Tonight I went to SPoT Coffee to hear Greg Paul play. Who knew the weather was like Siberia out there? I didn't, but I went anyway. And when I got downtown, there was this ancient, hunched-over, old lady in a dress WAITING FOR THE BUS! Do the busses even run after 9:00 on a Sunday in downtown Rochester? They don't in Buffalo, unless there's a friggin' hockey game. So I turned my car around, making two U-Turns to get back to where she was standing, pulled over and got out of my car. Keeping a respectable distance I said, "May I offer you a ride, ma'am?" And she says "NOOOOOOOO!", in this big huge booming voice! Here I was expecting this decrepit, mousy, quavering little voice, and instead I got Drew Bledsoe calling audibles to a full house in Miami. "NOOOO!" I said "Are you sure?" and she just kept saying in this firm and certain voice "NO! NO! NO!" So I got back in my car and drove off. I mean, she doesn't know me from whomever, and she doesn't know that I'm not some old-lady serial killer, but I know! And it was so upsetting because I just assume every stranger in the world should know I'm a stand-up woman, even though I would have reacted the same way she did, and probably worse. It was just really bizarre to be perceived as a threat. And I gave up a good parking space, besides.

Sunday, March 02, 2003

Something is afoot....

So two weeks ago I get a voice message from my ex's sister (whom I love), saying "just checking in, how are ya, been thinking about ya, blah blah blah". Immediately I'm thinking there's an ulterior motive, because that's how that family is. So I wait about 10 days, then call her on a day I know nobody is home, so she doesn't think I'm totally blowing her off, because I don't want to do that, and I don't want her thinking that. But at the same time, I'm protecting myself and trusting my instincts. I leave a short and friendly message. Then a couple days later I see on my phone that she called again (while I was inside a building serving a subpoena), but she didn't leave a message this time. No biggie.

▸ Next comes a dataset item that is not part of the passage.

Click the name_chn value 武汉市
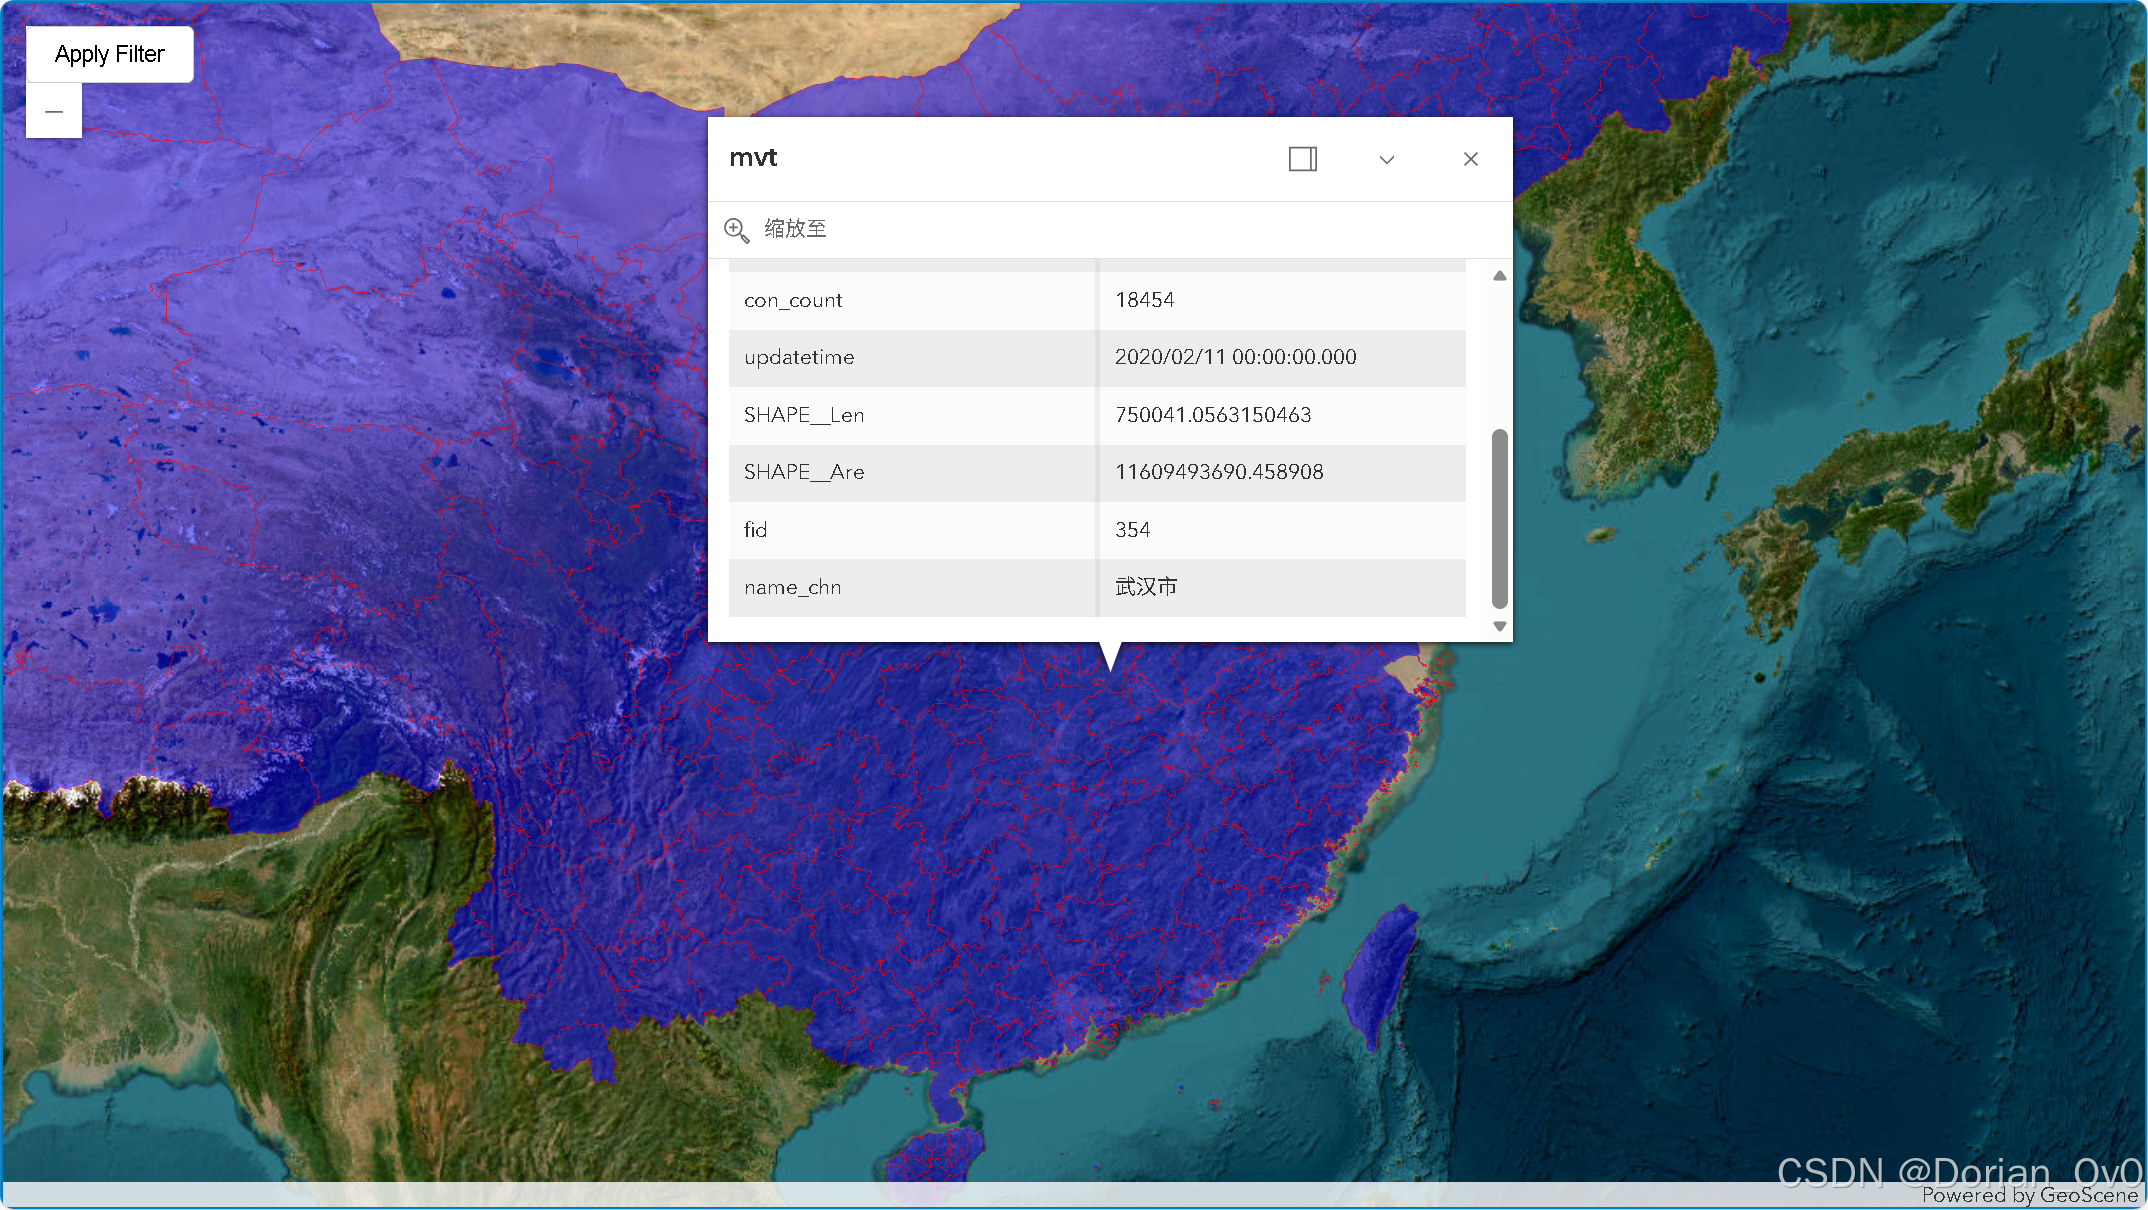The height and width of the screenshot is (1210, 2148). click(x=1146, y=587)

But yesterday I get an e-mail from the ex herself. No hello, not even a proper salutation at the top of the letter. Just a polite request asking if maybe I still have a copy of her resume on disk somewhere, because she really needs it and can't find it.

(Aside: when she betrayed me and unceremoniously dumped me, and I prepared to depart our home, I took all the files that belonged to her off my computer and put everything on disks for her and put them all together in a nice bin with all necessary papers for the house and everything she needed that pertained to her life, work and business. Then I moved back with mom and set up my computer and new home. Then I cried for months. Then I got a new computer. Everything that remotely pertained to her that was on my old computer was deleted and purged. Forever.)

So I told her I would look at all my old disks. Which I did, but of course I found nothing. Then she writes me back, this time the e-mail at least addresses my name. She says thanks, says she found some old crystal of mine that she'll get to me, then asks about the cats. A whole different, warmer tone.

Coincidence? I think not. Those two are up to something. I haven't heard from her in almost a year, maybe more. I use to send photos of the cats to her, but didn't get so much as a thank you, so I stopped. Suddenly she needs something?

The radar is up. Man the battlements. Secure the fort. Lock and load.

Loogie-free entry

I just came back from seeing Sam Shaber in concert (again!) in Syracuse at Happy Endings. I so LOVE Sam. She is so endearing on stage, and I love her writing. I bought her new CD, 80 Numbered Streets, and the title track from that CD, Solitaire, is totally devastatingly sad. I nearly bawl my eyes out whenever I hear it. Tori Amos was playing LITERALLY down the street a block, and it was a madhouse in the streets later on. But Sam still had a good turnout, thank the goddess. The opening act was really milktoast, but he wasn't bad.

Went with Maria and Mary Rose and boy we had a grand ol' time. Rabid girl talk, girl-watching and all that. We compared our muscles, of which mine are pathetic (as everyone knows). Mary Rose's arms are like steel. She quipped that it's from masturbating, but if that's the case, I should be built like the hulk.